- Provided data
• • • • • • •

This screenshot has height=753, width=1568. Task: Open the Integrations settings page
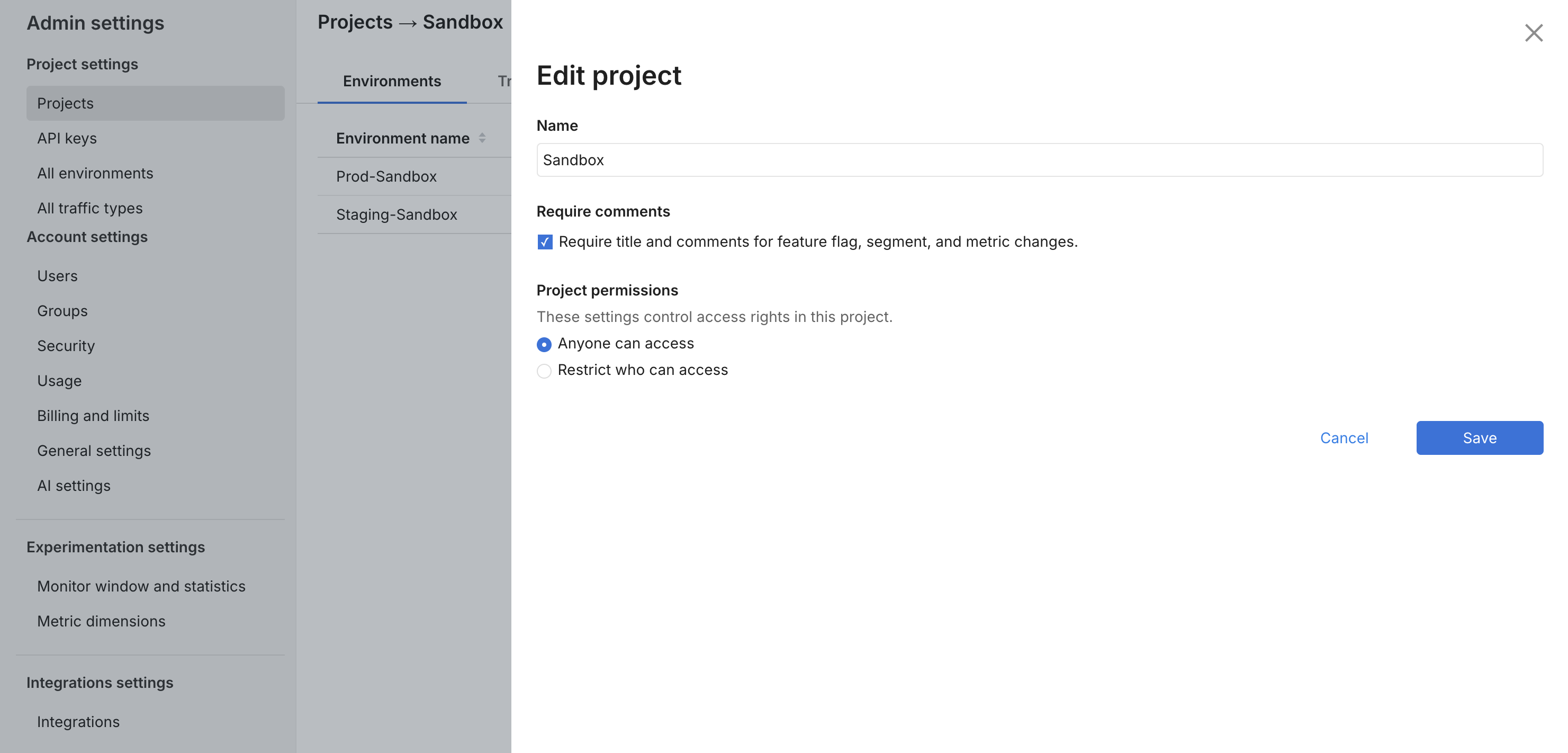pos(78,722)
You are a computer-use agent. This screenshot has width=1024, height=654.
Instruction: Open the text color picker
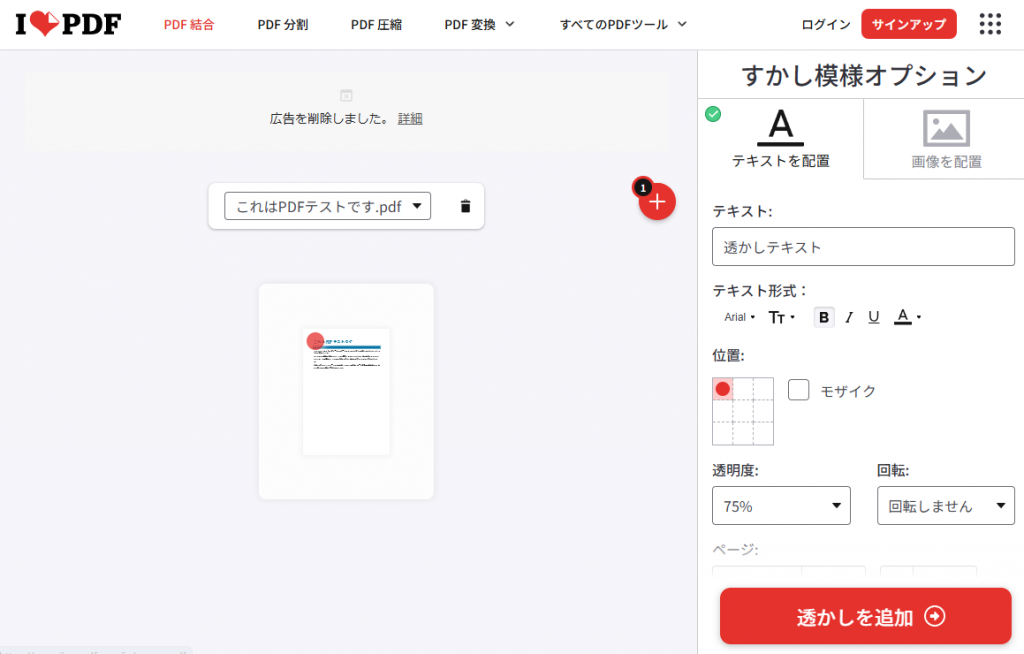(x=906, y=317)
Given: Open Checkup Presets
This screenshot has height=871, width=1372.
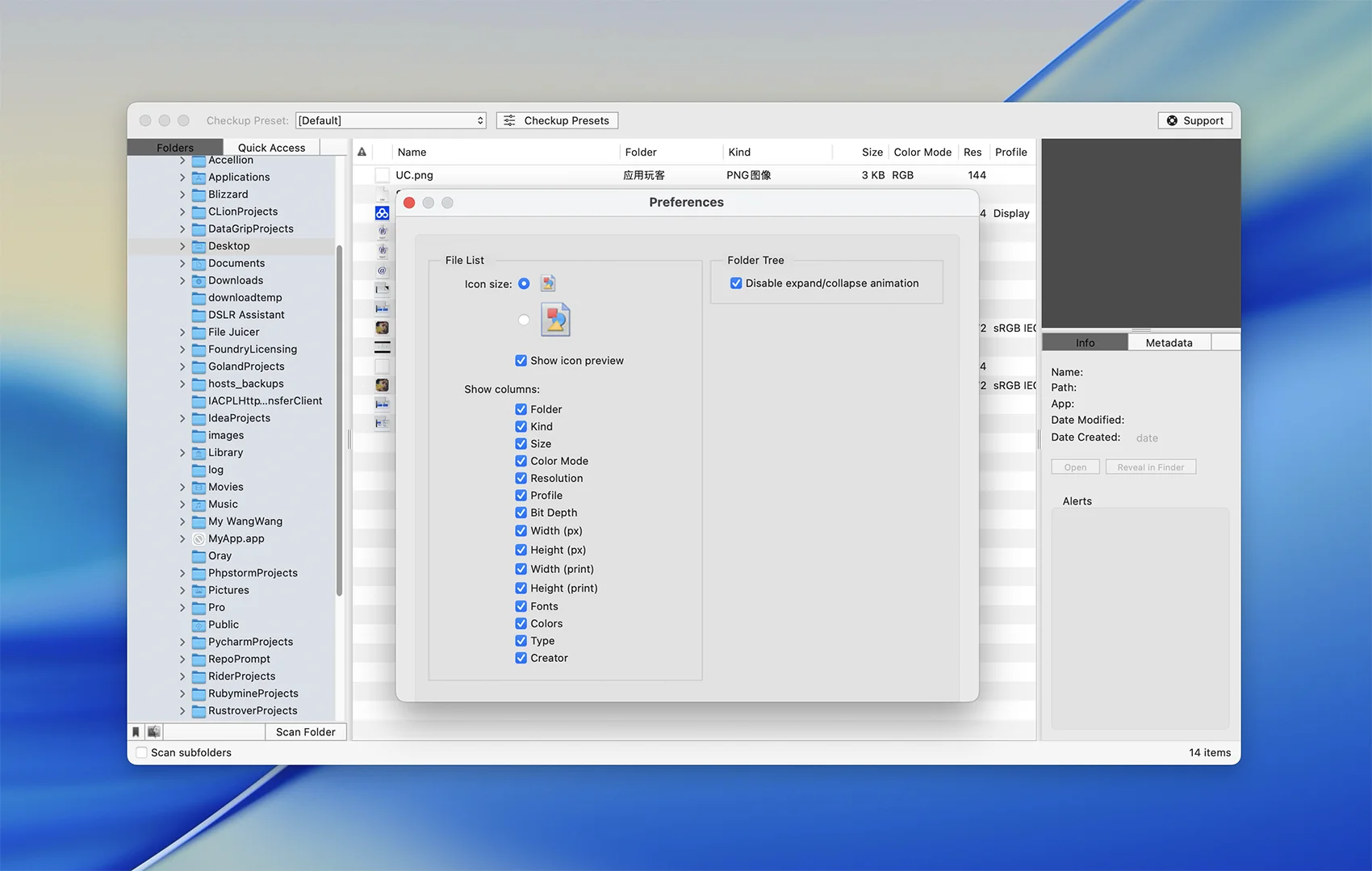Looking at the screenshot, I should pyautogui.click(x=558, y=120).
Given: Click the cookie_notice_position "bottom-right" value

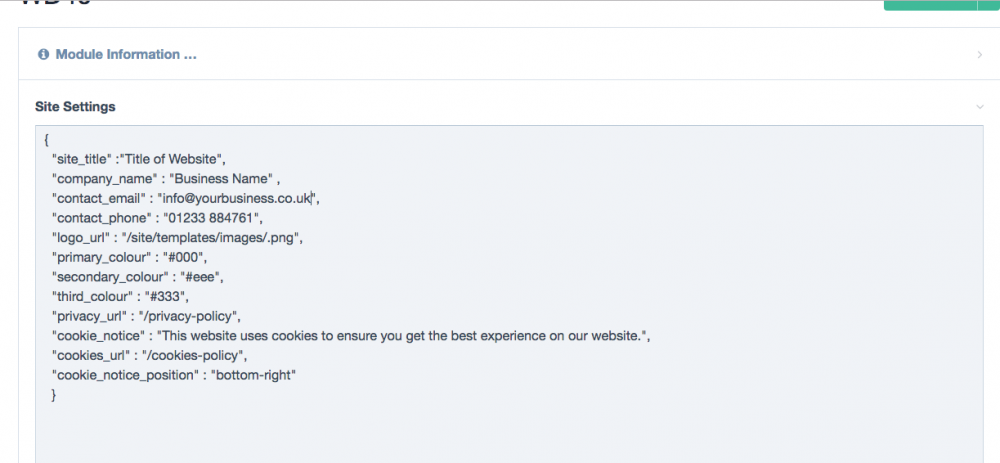Looking at the screenshot, I should point(254,374).

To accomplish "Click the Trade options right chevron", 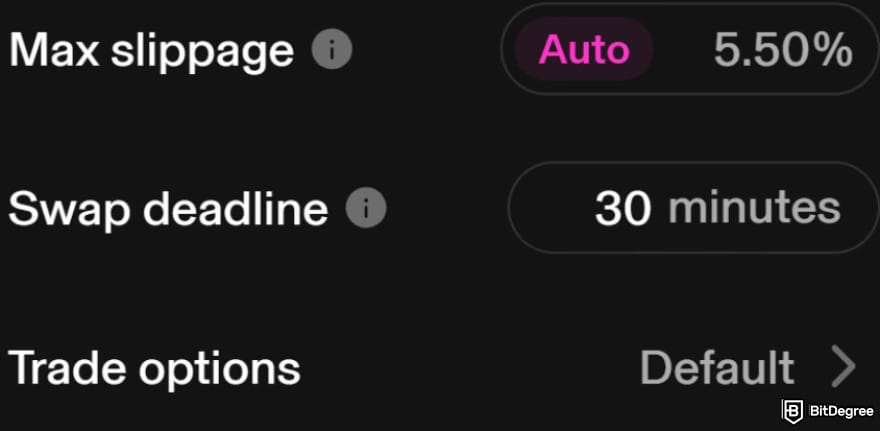I will (x=843, y=366).
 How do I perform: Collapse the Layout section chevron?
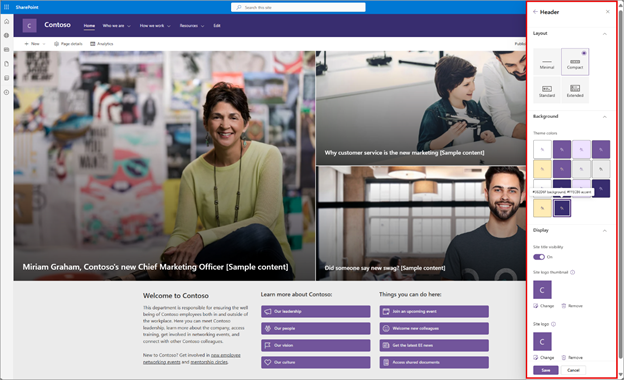(604, 34)
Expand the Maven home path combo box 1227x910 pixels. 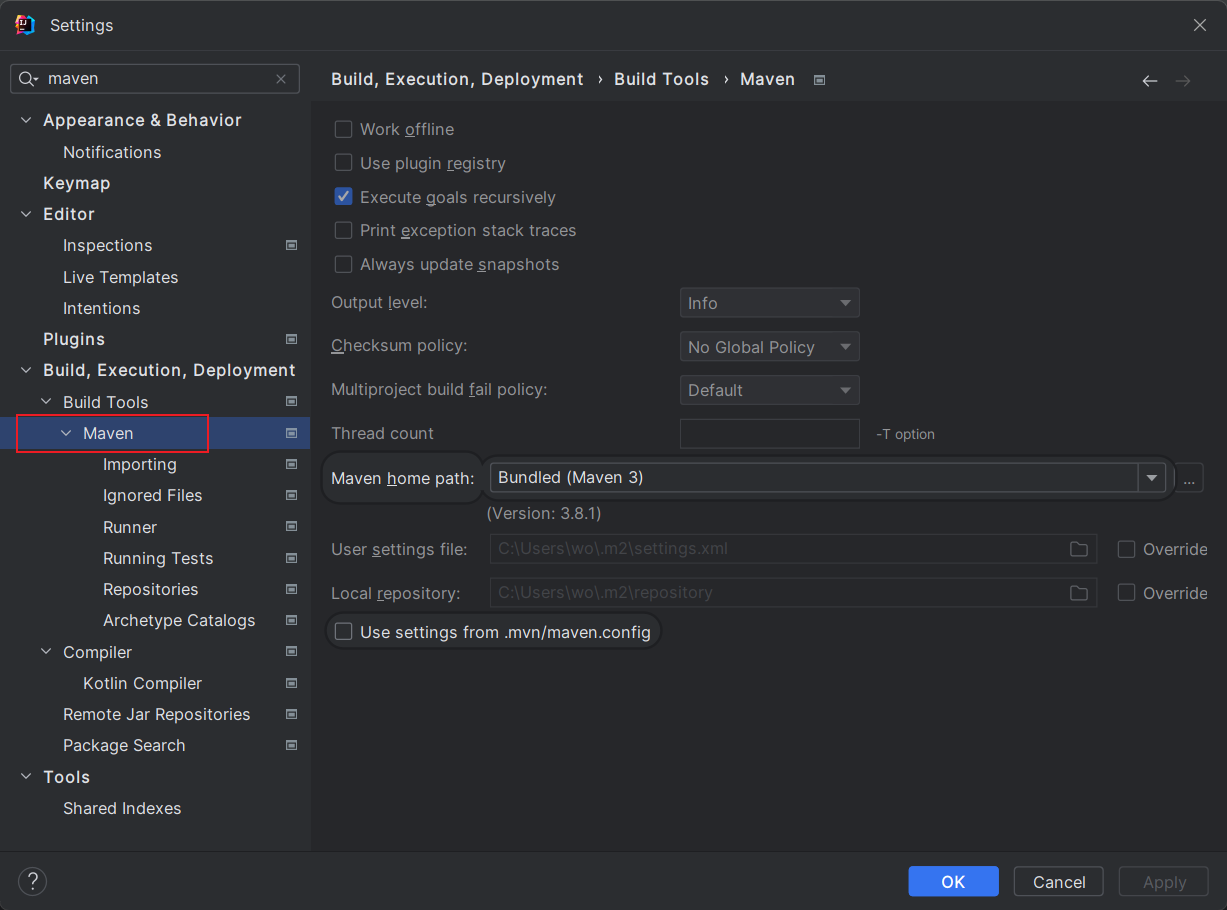click(x=1152, y=478)
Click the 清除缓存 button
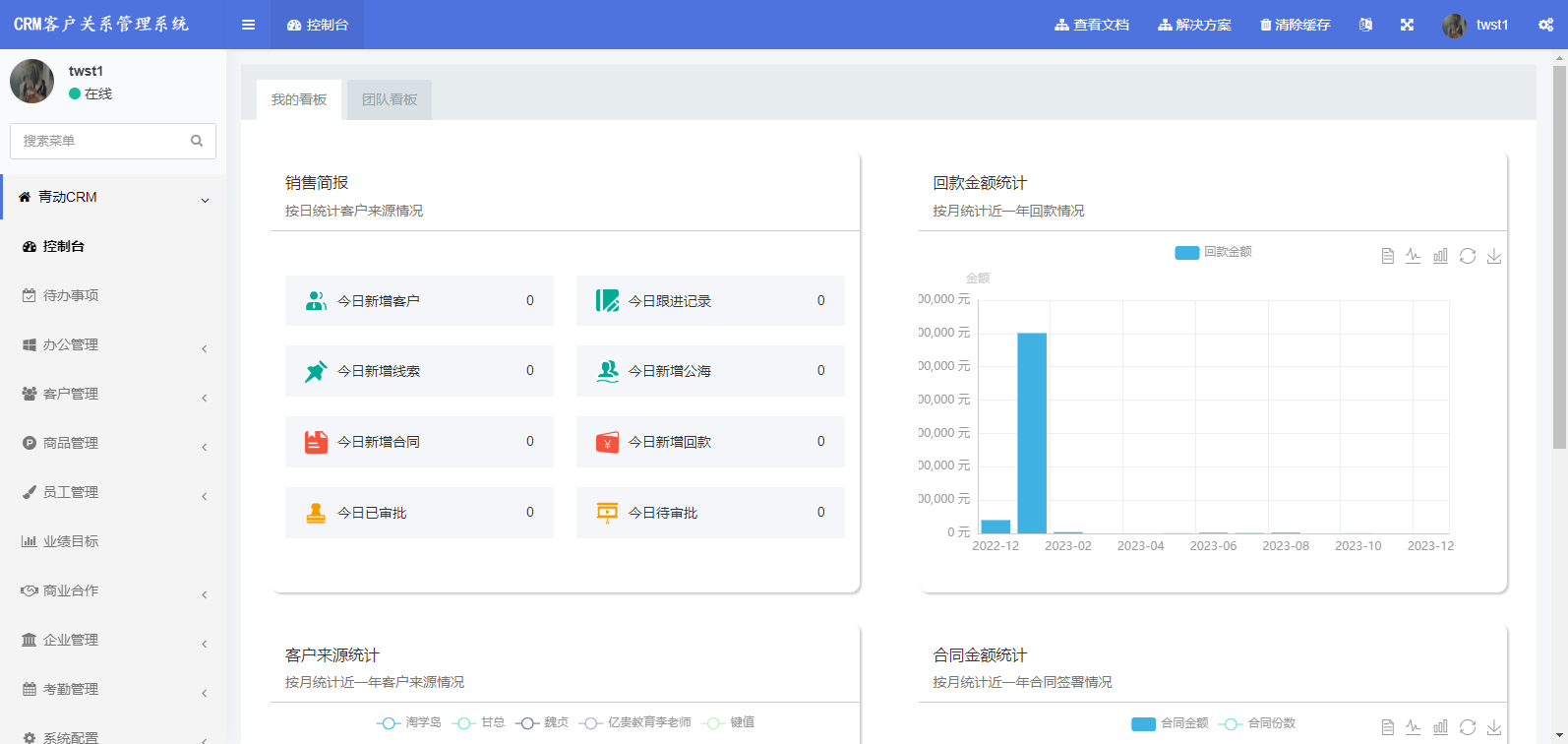 [x=1295, y=25]
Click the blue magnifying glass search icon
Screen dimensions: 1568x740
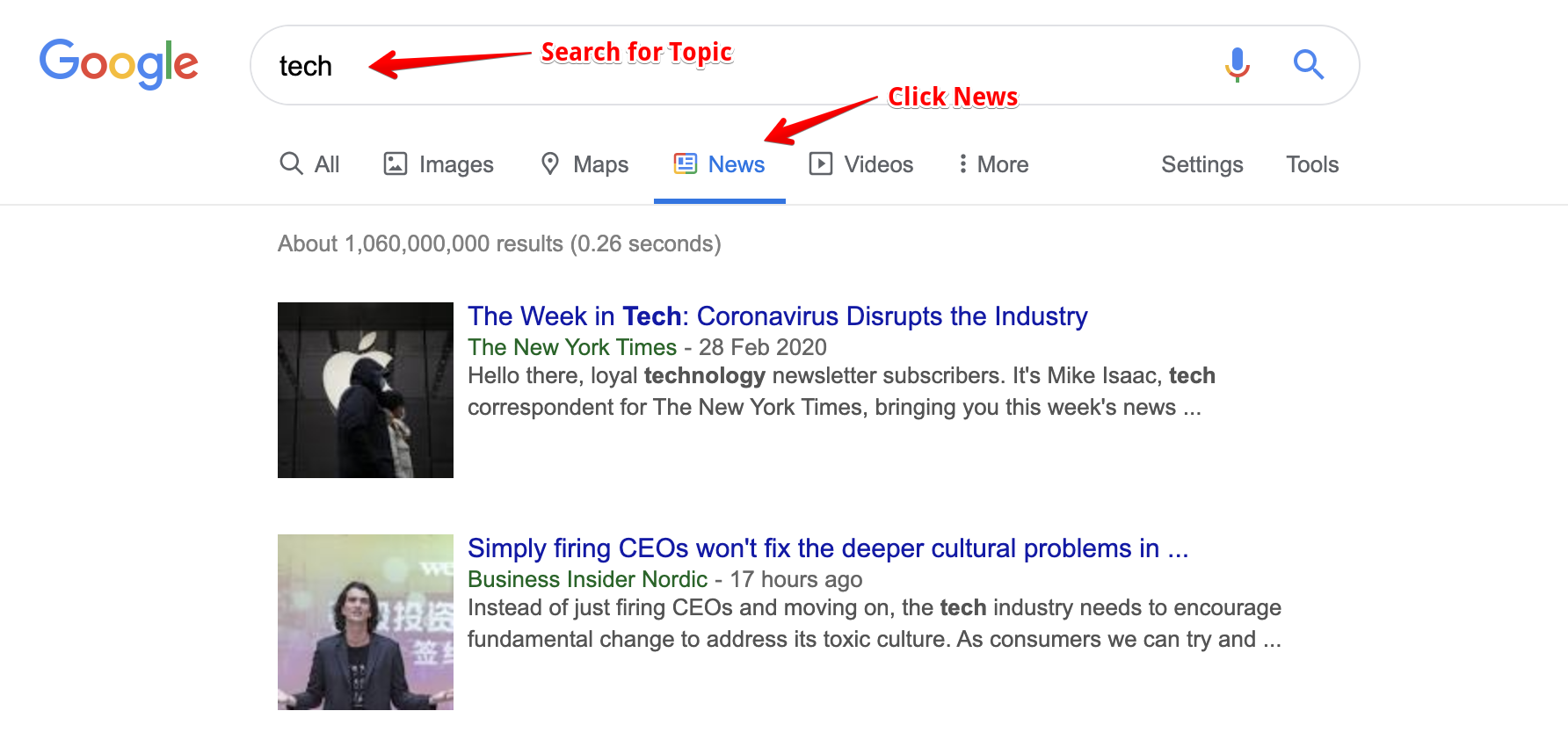point(1308,64)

• • • • • • •

Everything from the line containing "Click the blue magnifying glass search icon" through the last line of the listing above must be output exactly, except the pictures.

- Answer
Click the blue magnifying glass search icon
Screen dimensions: 1568x740
point(1308,64)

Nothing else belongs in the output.